El descubrimiento que ahora nos ocupa aconteció en el año 2015: arqueólogos del Instituto Nacional de Antropología e Historia descubrieron los restos de una hilera de cráneos y una de sus torres de calaveras, excavando debajo de una construcción de la época colonial ubicada en una calle detrás de la catedral de la Ciudad de México. El equipo identificó las estructuras descubiertas con el Huey Tzompantli o Gran Tzompantli de México-Tenochtitlán que aparece en las crónicas. Las dimensiones del estante y de la torre indican que la inveterada estructura contenía miles de calaveras, lo cual es “testimonio de una industria de sacrificio humano como ninguna otra en el mundo” (Wade 2018).

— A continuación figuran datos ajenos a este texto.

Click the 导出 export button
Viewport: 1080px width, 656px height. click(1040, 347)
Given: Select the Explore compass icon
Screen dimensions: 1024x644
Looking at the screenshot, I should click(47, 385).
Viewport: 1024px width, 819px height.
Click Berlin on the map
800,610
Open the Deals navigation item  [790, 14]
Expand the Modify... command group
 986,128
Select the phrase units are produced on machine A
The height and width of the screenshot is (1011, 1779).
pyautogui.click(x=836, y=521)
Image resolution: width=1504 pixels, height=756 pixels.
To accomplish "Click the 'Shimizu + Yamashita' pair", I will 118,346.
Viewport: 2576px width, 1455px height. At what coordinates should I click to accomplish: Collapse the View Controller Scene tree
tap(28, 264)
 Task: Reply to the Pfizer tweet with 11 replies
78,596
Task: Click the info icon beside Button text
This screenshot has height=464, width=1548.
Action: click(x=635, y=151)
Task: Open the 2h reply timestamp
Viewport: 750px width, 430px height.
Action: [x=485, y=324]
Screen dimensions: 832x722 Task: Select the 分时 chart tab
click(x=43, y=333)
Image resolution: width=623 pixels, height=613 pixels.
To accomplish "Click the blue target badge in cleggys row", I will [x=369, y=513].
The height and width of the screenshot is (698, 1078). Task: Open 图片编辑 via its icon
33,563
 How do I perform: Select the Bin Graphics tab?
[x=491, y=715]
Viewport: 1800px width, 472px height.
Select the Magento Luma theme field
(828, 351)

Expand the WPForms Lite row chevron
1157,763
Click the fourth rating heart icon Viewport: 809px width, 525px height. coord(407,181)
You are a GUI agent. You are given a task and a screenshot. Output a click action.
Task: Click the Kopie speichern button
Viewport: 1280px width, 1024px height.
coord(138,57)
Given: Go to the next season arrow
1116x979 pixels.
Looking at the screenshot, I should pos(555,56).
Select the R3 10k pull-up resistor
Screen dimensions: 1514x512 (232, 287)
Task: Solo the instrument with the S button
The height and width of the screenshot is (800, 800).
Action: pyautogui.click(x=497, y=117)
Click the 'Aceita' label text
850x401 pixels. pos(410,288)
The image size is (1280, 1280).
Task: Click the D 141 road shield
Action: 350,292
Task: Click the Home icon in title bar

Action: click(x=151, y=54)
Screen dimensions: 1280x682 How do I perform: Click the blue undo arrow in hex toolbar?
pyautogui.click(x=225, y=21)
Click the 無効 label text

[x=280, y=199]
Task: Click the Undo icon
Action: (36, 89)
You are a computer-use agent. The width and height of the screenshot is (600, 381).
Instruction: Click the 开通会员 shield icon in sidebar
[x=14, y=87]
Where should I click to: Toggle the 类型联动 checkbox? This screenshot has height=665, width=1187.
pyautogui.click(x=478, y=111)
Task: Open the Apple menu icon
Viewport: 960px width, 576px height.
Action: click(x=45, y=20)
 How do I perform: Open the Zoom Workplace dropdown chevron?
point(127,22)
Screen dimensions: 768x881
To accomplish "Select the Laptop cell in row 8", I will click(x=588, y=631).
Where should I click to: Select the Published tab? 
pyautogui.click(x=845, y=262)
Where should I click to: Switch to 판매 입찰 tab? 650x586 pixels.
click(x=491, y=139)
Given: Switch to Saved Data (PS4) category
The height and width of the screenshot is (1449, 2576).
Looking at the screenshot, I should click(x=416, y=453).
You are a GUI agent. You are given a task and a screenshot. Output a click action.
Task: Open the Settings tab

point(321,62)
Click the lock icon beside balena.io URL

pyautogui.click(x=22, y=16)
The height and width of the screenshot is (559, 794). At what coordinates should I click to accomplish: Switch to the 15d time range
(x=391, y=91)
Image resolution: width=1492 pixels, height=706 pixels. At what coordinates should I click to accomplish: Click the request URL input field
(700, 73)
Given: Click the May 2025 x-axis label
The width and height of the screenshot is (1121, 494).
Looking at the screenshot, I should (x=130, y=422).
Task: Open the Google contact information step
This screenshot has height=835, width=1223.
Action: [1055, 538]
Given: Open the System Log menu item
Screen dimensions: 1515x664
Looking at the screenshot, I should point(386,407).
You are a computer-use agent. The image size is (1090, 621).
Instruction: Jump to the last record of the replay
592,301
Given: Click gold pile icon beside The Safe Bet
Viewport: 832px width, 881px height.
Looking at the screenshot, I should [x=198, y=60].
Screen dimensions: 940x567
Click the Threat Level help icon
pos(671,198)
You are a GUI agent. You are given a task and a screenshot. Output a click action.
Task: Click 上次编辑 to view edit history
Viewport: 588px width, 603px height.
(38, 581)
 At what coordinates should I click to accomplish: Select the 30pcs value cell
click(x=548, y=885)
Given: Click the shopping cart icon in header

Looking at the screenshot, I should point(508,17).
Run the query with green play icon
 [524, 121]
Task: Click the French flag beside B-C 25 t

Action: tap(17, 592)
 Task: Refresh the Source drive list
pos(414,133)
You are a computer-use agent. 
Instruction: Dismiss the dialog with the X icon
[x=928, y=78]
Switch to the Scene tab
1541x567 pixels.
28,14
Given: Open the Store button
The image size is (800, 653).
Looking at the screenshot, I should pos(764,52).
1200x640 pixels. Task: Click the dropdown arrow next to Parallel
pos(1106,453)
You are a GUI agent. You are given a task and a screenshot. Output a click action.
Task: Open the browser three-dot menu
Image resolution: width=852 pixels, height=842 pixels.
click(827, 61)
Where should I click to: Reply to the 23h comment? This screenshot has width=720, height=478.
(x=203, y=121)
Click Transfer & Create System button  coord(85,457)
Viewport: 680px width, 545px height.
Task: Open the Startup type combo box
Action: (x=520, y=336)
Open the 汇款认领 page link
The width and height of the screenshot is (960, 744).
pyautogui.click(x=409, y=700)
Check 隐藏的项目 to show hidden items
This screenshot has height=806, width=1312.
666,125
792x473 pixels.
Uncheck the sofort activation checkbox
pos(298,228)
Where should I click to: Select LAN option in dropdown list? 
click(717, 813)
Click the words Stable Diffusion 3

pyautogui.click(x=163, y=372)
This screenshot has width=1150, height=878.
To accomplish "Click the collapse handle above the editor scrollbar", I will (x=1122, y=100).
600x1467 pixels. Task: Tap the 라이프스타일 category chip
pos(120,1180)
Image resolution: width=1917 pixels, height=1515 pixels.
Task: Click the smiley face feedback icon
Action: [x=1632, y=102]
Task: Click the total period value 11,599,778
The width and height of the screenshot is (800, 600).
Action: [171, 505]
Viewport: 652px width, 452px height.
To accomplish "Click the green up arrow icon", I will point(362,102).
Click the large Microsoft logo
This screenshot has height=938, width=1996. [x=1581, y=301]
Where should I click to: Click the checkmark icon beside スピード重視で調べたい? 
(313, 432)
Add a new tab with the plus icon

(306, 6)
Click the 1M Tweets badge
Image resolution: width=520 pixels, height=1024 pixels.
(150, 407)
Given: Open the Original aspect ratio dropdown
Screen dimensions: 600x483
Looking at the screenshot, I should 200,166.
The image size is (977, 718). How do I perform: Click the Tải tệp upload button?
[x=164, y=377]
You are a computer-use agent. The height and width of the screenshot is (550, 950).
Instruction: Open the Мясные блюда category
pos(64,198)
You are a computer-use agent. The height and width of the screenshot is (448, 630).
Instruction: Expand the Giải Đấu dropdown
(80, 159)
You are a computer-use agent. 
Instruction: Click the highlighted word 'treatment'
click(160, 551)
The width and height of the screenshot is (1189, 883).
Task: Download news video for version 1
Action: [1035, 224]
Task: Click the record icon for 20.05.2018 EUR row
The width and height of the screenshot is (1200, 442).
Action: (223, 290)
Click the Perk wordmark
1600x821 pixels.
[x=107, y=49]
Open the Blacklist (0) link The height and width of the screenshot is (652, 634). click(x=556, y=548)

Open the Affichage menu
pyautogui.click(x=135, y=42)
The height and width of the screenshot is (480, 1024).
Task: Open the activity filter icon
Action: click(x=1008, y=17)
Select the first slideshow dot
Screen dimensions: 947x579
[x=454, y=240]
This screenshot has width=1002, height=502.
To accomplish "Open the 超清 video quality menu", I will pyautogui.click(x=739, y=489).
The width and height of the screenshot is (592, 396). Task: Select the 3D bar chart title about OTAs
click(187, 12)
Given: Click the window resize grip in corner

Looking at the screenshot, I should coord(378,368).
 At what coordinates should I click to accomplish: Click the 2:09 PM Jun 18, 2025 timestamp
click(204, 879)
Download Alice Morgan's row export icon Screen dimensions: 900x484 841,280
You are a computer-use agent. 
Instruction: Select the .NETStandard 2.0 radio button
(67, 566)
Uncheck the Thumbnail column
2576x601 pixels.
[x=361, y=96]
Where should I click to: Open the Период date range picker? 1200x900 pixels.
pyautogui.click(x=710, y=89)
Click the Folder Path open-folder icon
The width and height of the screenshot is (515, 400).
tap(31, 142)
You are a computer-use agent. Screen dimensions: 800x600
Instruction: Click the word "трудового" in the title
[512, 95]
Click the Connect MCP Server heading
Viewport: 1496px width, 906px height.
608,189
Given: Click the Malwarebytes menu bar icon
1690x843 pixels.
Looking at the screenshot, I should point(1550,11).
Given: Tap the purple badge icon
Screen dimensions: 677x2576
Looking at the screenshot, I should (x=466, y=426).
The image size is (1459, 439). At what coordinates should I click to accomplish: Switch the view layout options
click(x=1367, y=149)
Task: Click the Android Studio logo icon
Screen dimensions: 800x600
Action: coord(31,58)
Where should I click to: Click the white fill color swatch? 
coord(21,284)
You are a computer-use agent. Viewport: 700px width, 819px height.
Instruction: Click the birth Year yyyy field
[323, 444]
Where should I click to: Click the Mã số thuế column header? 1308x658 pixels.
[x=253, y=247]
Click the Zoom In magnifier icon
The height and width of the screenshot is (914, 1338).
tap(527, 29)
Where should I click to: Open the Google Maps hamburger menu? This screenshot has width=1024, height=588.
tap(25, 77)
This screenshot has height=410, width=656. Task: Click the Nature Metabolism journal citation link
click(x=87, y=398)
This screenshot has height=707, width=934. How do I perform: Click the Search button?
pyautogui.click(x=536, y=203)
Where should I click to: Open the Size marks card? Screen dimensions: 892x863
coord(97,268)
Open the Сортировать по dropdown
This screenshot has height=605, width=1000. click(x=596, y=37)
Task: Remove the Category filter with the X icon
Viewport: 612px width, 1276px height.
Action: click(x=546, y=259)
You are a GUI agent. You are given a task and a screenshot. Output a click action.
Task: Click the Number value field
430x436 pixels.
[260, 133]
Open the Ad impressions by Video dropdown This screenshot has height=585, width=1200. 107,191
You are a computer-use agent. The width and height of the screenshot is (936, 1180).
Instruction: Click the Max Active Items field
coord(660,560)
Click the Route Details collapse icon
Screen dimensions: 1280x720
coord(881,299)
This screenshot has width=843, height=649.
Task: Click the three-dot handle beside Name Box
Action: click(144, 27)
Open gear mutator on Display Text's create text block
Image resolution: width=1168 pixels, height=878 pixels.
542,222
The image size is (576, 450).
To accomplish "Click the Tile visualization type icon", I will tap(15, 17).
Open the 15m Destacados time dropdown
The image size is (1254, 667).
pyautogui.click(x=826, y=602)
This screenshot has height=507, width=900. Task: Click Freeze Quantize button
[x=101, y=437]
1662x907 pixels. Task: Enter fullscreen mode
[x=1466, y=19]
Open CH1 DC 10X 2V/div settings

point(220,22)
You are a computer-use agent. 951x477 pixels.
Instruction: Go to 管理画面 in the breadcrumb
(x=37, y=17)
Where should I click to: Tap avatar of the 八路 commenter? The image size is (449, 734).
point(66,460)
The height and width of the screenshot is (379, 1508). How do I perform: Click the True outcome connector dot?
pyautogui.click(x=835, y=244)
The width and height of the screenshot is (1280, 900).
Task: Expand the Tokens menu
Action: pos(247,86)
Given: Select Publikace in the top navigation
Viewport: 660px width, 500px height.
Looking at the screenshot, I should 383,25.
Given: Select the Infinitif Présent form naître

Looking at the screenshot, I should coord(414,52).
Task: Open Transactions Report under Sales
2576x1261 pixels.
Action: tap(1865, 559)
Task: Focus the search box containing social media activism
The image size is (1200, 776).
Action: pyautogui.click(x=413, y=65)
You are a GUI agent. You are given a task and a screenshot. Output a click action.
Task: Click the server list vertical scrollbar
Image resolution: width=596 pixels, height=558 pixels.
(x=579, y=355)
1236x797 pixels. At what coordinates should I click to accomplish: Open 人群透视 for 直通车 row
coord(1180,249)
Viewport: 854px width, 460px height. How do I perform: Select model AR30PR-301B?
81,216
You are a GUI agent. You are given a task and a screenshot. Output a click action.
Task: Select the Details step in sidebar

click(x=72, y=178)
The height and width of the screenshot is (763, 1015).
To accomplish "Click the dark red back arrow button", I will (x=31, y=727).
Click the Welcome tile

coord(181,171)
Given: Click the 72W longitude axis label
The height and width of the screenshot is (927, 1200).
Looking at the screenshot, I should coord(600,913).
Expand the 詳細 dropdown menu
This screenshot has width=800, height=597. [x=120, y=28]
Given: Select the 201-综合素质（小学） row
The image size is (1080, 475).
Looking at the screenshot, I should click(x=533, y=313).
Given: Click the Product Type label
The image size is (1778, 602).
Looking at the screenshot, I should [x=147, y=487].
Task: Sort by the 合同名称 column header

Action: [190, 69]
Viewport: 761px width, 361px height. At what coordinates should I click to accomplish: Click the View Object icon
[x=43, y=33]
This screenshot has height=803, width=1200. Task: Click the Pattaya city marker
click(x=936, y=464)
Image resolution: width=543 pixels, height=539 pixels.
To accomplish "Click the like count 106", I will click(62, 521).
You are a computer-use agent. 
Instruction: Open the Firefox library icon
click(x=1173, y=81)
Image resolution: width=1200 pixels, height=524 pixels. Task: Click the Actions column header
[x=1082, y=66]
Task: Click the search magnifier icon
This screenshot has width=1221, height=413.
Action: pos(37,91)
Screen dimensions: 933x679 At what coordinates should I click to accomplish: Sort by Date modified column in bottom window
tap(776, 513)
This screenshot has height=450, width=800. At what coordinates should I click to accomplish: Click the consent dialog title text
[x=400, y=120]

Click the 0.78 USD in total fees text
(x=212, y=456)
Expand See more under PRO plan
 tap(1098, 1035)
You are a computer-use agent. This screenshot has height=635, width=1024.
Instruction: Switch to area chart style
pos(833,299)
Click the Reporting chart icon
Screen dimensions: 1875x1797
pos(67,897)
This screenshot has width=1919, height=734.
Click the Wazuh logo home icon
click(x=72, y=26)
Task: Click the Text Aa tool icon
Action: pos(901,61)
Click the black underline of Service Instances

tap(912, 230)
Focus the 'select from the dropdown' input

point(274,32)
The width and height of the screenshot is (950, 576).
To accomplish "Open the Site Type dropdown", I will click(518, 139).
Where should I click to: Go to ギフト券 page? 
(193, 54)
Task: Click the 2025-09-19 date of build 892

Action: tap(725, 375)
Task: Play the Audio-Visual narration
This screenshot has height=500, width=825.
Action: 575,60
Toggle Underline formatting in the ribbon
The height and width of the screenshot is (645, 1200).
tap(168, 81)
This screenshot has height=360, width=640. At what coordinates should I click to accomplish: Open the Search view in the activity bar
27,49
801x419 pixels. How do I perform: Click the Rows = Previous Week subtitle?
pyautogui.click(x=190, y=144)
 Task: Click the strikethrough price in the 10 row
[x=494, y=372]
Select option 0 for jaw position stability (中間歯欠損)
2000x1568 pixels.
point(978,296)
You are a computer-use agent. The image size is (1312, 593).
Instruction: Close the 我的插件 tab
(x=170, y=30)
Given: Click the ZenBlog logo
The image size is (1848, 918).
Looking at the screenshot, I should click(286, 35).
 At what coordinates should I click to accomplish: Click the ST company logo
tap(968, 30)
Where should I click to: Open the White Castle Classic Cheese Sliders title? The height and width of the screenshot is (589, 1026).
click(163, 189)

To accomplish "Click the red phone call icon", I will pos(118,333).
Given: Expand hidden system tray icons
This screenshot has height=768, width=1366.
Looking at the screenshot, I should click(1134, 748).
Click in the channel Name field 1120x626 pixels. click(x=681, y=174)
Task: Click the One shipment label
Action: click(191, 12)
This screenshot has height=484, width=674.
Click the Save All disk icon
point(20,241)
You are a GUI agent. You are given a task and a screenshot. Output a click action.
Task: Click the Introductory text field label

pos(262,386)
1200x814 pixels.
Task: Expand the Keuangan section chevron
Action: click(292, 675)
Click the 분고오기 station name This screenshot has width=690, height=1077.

Según las investigaciones de los arqueólogos del Instituto Nacional de Antropología e Historia, la estructura era un armazón de madera sobre una plataforma de piedra, y tenía una forma rectangular de 35 metros de largo y entre 12 y 14 de ancho, con una altura que oscilaba entre los 4 y 5 metros. En cada extremo se alzaba una torre hecha con mortero y calaveras de aproximadamente 1,7 metros de altura y 5 de diámetro. Alrededor del 75 por ciento de las calaveras pertenecieron a hombres con una edad entre 20 y 35 años. El 20 por ciento corresponde a mujeres y el cinco a niños. El estudio de los isótopos de estroncio y oxígeno absorbidos por los huesos y dientes ha revelado que las víctimas nacieron en distintas regiones de Mesoamérica, pero por lo general, antes de ser sacrificadas, pasaron bastante tiempo en Tenochtitlán (cf. Wade 2018).
Con el estudio arqueológico de los cráneos se espera revelar el procesamiento de los cuerpos de las víctimas sacrificadas, conocer quiénes eran, saber cómo vivían antes de su muerte en el Templo Mayor y, en definitiva, contribuir a nuestro conocimiento sobre los rituales religiosos en la cultura mexica y su relación con su imperio.
El tzompantli, como espacio de la muerte indígena, era un elemento relevante en los elaborados rituales mexicas para mantener el orden cósmico ligado al sacrificio. La mayoría de tales sacrificios se realizaban en el Templo Mayor. El cráneo de la víctima sacrificial que los sacerdotes colocaban en el tzompantli constituía una ofrenda a las correspondientes deidades.
Bibliografía
Carreón Blaine, E. (2006). Tzompantli, horca y picota. Sacrificio o pena capital. Anales del Instituto de Investigaciones Estéticas. N. 88, pp. 5-52.
Esparza, J. J. (2007). La gesta española. España: Altera.
Matos Moctezuma, E. (2016). Tenochtitlan. México, D.F.: Fondo de Cultura Económica.
Wade, L. (2018). Feeding the gods: Hundreds of skulls reveal massive scale of human sacrifice in Aztec capital. Science.